Transit and Peering: How your requests reach GitHub

One of GitHub’s infrastructure engineers talks about they use Geographic DNS routing and network peering to impact how their traffic is shaped. Through their efforts they were able to direct 60-70% of GitHub traffic through optimal routes.

Great Teams Are About Personalities, Not Just Skills

This article on the Harvard Business Review discusses how personalities affect team performance. Yes, the skill of each person is important, but other factors such as whether you are results-focused or relationship-focused matter too. The tl;dr is a mixture of various personality traits tends to yield greater team performance and interpersonal dynamics.

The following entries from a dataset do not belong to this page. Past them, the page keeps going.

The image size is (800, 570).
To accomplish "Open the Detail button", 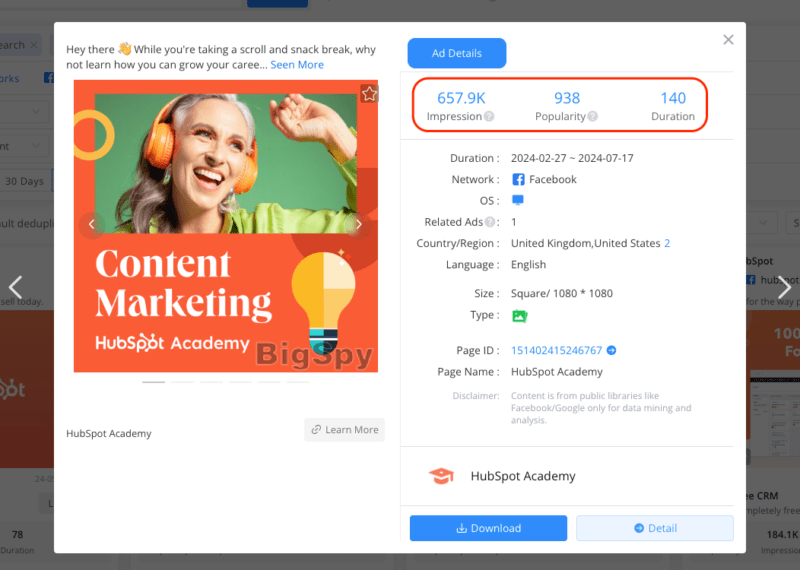I will point(654,528).
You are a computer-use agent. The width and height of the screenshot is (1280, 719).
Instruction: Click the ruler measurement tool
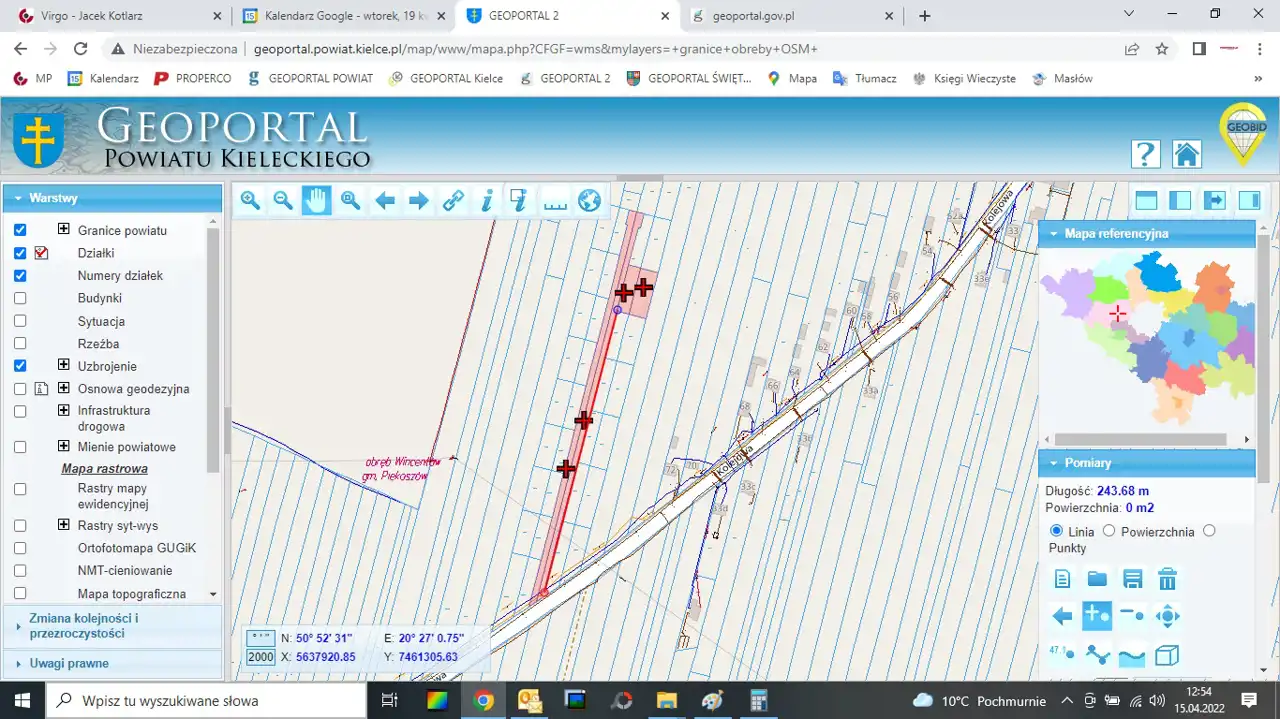tap(554, 201)
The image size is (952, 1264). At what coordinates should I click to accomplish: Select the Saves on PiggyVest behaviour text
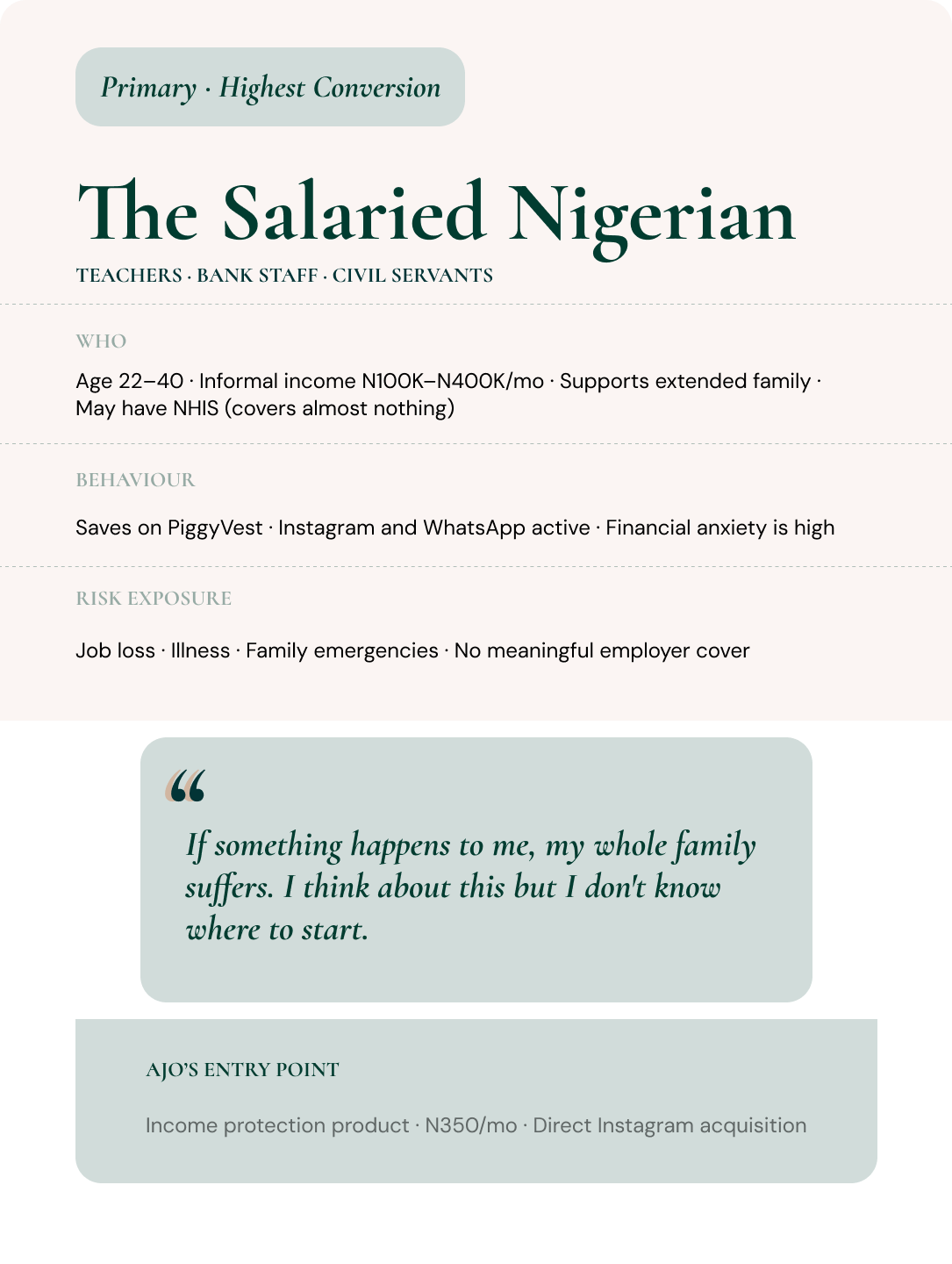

Scaling Uber’s Hadoop Distributed File System for Growth

Uber’s engineering team talks about how they’ve addressed critical bottlenecks in scaling their Hadoop/HDFS infrastructure. The post talks about splitting Hadoop/HDFS into multiple physical clusters using Namespaces and ViewFs, deploying HDFS upgrades through better a deployment framework, and tuning NameNode garbage collection.

Apache Hadoop - HDFS Federation

After reading how Uber addressed scalability challenges with ViewFs I wanted to better understand HDFS Federation. HDFS Federation addresses a limitation in prior Hadoop architectures where a single NameNode manages the Namespace. With federation you can support multiple NameNode/Namespaces which can bring better performance and process isolation, especially in a deployment with a lot of small files.

All AWS Services are now GDPR Ready

This article on InfoQ provides some background on General Data Protection Regulation (GDPR) and Amazon being GDPR ready for the legislation which goes into effect next month.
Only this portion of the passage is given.